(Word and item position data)
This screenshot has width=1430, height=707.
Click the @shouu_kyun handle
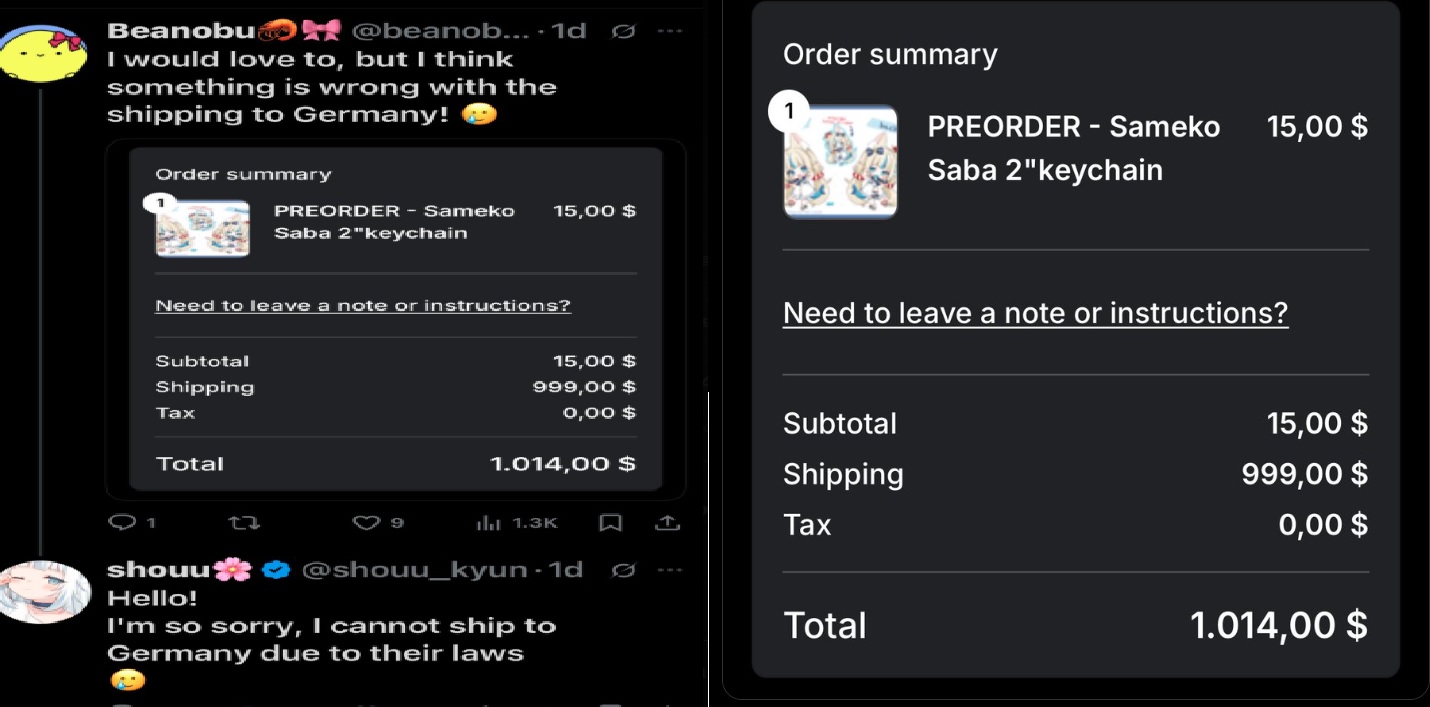[x=414, y=570]
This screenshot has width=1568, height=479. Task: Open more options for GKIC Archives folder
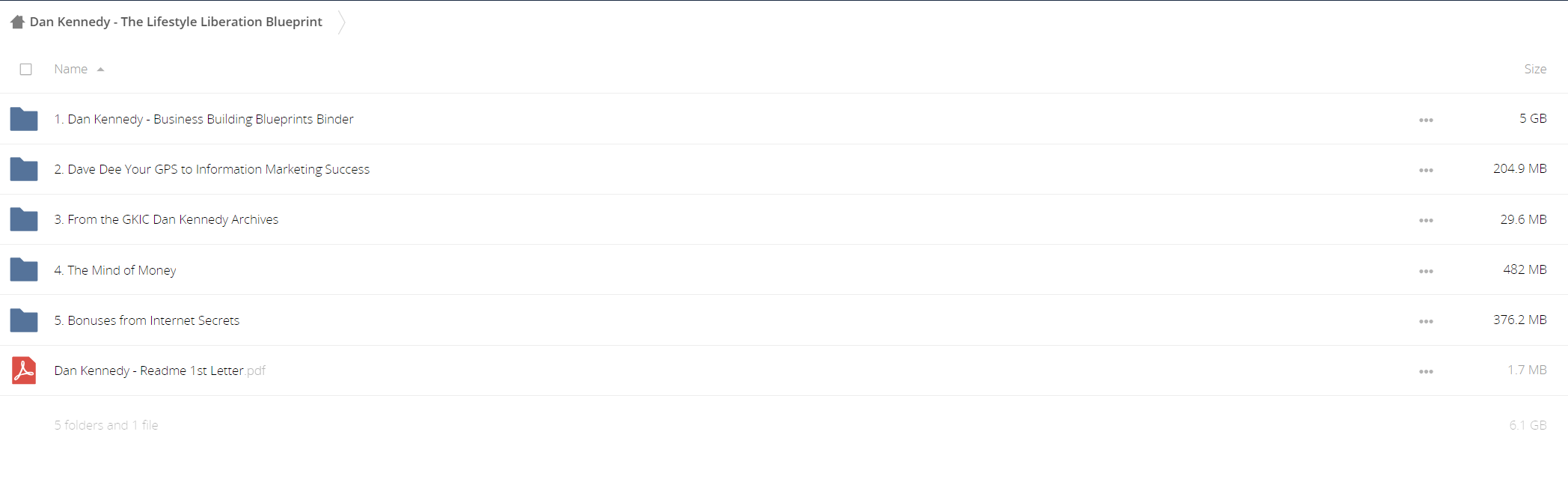point(1426,220)
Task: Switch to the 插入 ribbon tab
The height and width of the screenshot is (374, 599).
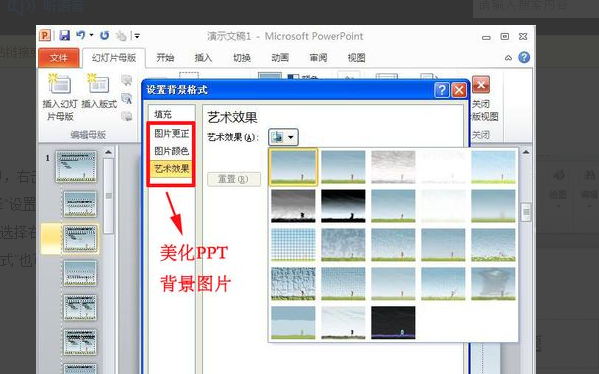Action: click(x=203, y=58)
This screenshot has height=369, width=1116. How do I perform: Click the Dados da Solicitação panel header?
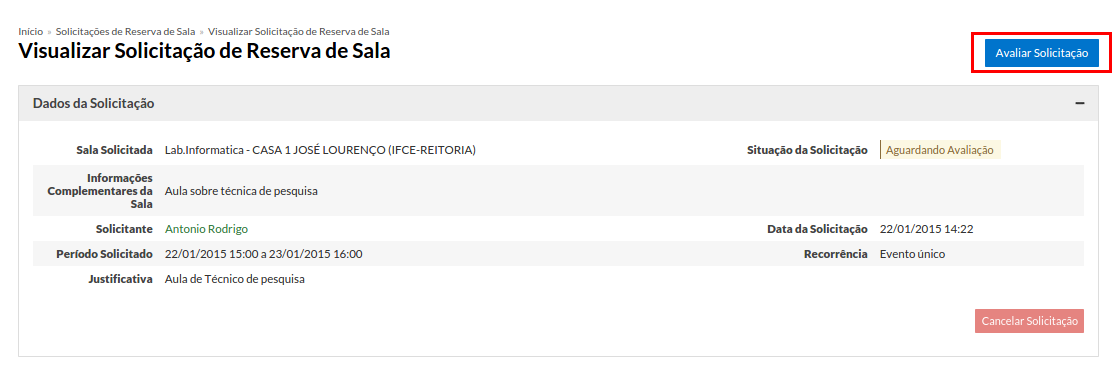[x=551, y=103]
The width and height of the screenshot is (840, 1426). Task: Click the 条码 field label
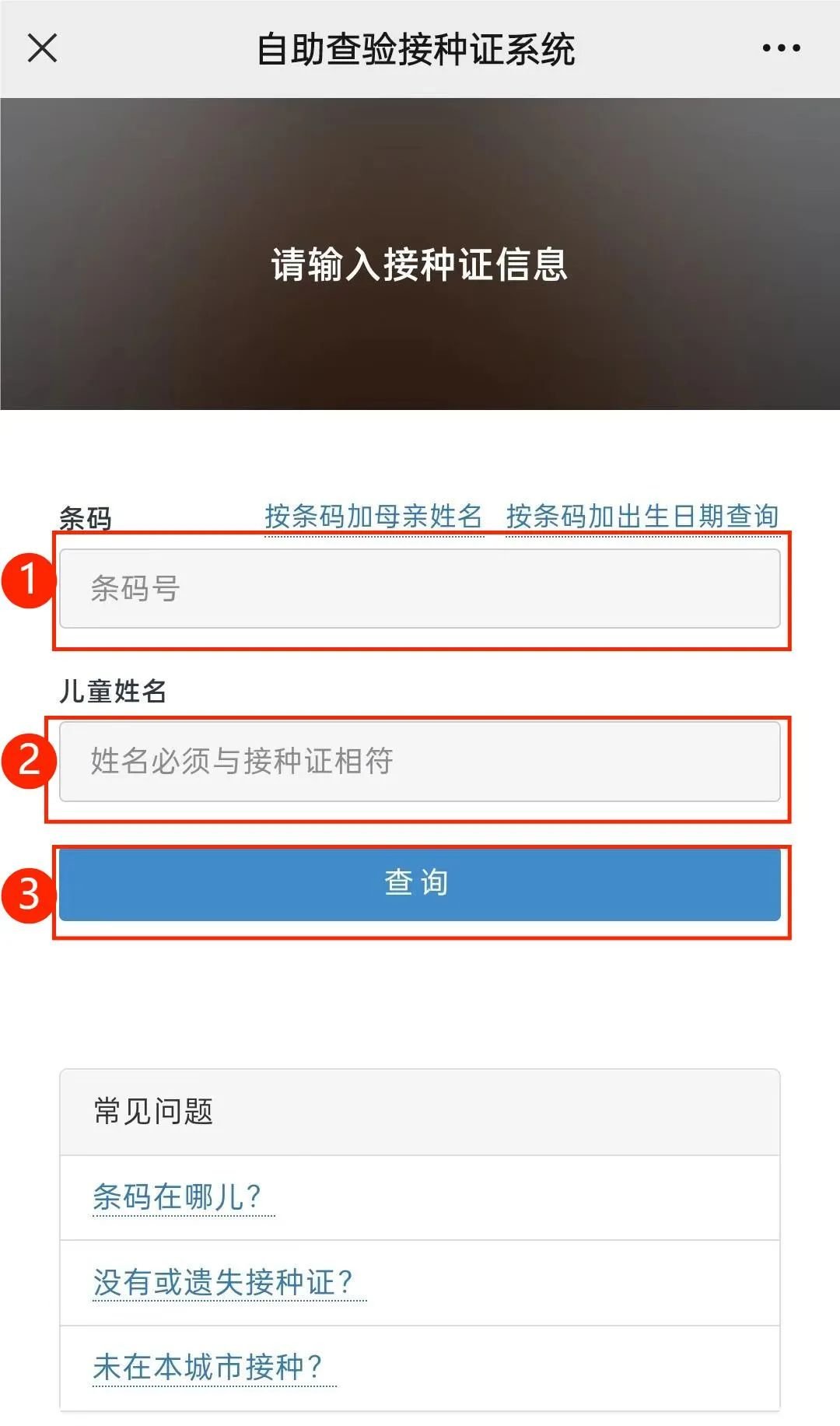[86, 518]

GIVEN TASK.
Reproduce each line of the material above verbatim, leaving out the pictures.

CORRECT RESULT.
This screenshot has width=1430, height=707.
Click the @shouu_kyun handle
[x=414, y=570]
This screenshot has width=1568, height=479. Task: Open more options for GKIC Archives folder
point(1426,220)
Task: Switch to the 插入 ribbon tab
The height and width of the screenshot is (374, 599).
Action: click(x=203, y=58)
This screenshot has height=369, width=1116. How do I perform: Click the Dados da Solicitação panel header?
[x=551, y=103]
The width and height of the screenshot is (840, 1426). Task: Click the 条码 field label
[86, 518]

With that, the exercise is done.